Article by Amanda Jasi

BASF is to build an engineering plastics compounding plant and a thermoplastic polyurethanes (TPU) plant at a proposed integrated chemical production site in Zhanjiang, China. The plants will be the first to begin production at the site, which is to become BASF’s third-largest site worldwide.

Compounding is a process in which plastics are melted and blended with additives to change the physical, thermal, electrical, or aesthetic characteristics. The engineering plastics compounding plant will supply BASF with additional capacity of 60,000 t/y, increasing the company’s capacity for the products in the Asia Pacific to 290,000 t/y. Operations are expected to begin by 2022.

TPU plastics are any class of polyurethane plastic with many properties, including elasticity, transparency, and resistance to oil, grease, and abrasion. The market for TPU is growing, and BASF supports this growth through supply of safety-enhanced cables and wires for automation and automotive, and lightweight materials for consumer goods.

BASF declined to disclose the capacity of the proposed TPU plant, as well as when operations are expected to begin.

Both new plants will employ automated packaging, high-tech control systems, and automated vehicles. This is part of BASF’s plan to “ implement a comprehensive smart manufacturing concept at the Verbund site based on cutting-edge technologies”. BASF uses the term Verbund to describe highly integrated chemicals sites, in which is production plants, energy and material flows, logistics, and site infrastructure are all integrated.

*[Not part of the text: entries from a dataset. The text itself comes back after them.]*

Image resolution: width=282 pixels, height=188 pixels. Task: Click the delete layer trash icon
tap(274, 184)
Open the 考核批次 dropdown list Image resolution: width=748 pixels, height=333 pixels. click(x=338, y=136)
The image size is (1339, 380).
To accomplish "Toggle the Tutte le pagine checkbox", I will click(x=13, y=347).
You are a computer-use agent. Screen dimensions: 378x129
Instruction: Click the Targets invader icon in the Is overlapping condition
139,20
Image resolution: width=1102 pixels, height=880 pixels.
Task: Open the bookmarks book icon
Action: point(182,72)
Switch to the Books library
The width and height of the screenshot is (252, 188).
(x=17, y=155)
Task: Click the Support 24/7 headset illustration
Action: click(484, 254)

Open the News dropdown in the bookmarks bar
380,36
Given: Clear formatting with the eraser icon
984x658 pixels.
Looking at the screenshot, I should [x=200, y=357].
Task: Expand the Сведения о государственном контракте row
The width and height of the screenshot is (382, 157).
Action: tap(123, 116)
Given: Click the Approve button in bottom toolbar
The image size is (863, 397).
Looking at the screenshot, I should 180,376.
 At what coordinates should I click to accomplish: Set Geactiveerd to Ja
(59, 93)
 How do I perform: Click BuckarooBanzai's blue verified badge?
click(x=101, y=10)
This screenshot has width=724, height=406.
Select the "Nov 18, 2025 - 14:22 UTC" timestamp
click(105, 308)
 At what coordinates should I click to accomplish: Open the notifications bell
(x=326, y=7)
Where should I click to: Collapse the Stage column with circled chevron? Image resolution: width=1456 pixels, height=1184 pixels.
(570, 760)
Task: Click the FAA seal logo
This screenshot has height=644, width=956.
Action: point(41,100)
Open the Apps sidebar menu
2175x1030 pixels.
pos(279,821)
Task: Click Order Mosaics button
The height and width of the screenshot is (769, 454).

Tobias Schlichtmann, Vice President of Technology and Performance Materials at BASF said: “For the first plants at our Verbund site in Zhanjiang, smart manufacturing is about digitalisation and automation which will help us further improve our product quality, manufacturing efficiency, supply reliability and safety. Smart manufacturing also refers to the use of unmanned vehicles, robots, paperless operations and other technologies to reduce human errors and optimise production. We will expand this concept to better manage energy and waste and increase the use of renewable energy.” 

Operations at the proposed Verbund site will be overseen by BASF Integrated Site (Guangdong), or BIG, BASF’s newly founded and wholly owned subsidiary. The first memorandum of understanding for the site was signed with the Guangdong Provincial Government in July 2018. According to Schlichtmann, the site is expected to be completed around 2030. It is expected to cost US$10bn.